Why wait?

old First, this memory.

I am seven or eight years old, and my parents' friends Sue and Ian have come to stay. After dinner, we all sit cross-legged on the carpet in the lounge room and sing. Folk music, mostly, from the 60s and 70s, as well as some of their originals. Ian pulls out his guitar, Mum pulls out her flute, everyone sings. Ian is super-cool to me, a bit like Bob Dylan, but Sue’s voice is more like a soprano version of Karen Carpenter: all strong and smooth, with a gently undulating vibrato. As she sings, she bends her head forward and her long blonde hair falls over her shoulder like a single sheet of water. Like an angel.

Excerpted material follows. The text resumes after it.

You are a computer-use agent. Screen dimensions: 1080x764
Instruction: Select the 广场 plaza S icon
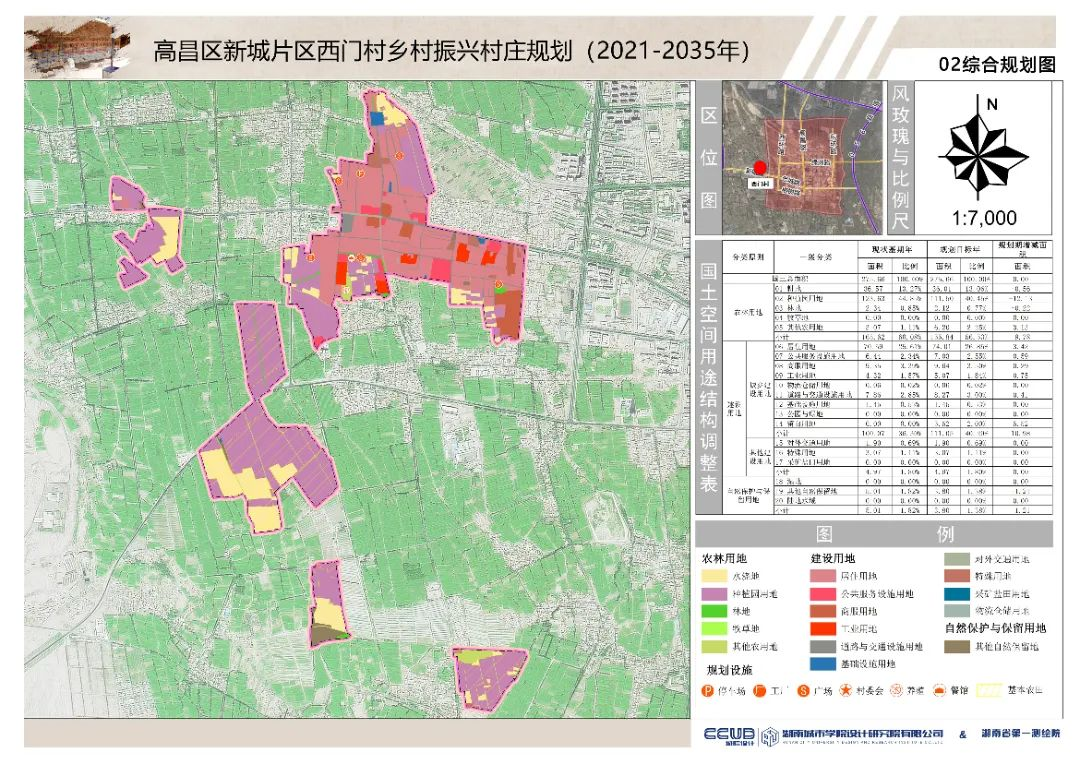click(x=804, y=691)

This is what I think about as I sit on the carpet with them all, listening and admiring and sometimes joining in, and I feel like I have been allowed into something special and mysterious and grown-up. I also think, "I want to be Sue when I grow up.”

They were playing Cat Stevens in my local cafe yesterday morning while I waited for my bagel and coffee. “Too emo” muttered the barista, and switched to something else, but the damage was done. Like osmosis, I had already absorbed the song under my skin and, once there, it made its way into my blood-stream and within a nanosecond had tickled a long-neglected corner of my prefrontal cortex, awakening the memory of this late-night singalong from its decades-long hibernation.

Holding my coffee, I walked back along the footpath in the bitter cold and spitting rain, thinking about friends and music and, because Cat Stevens was still on my mind, I also thought about the Harold & Maude soundtrack. Especially the two songs that Cat Stevens had written just for that movie (this one and this one), which are both about stepping up and being proud of who you are, and embracing your life. Scout loves these songs, and asks to hear them often.

I thought about that scene in which Maude sang “If you want to sing out, sing out” and it made me smile. I started humming to myself as I walked through the rain, which was sweeping sideways by now. My hands were so cold I couldn't feel my fingers around the coffee cup.

I thought, “I want to be Maude when I grow up.”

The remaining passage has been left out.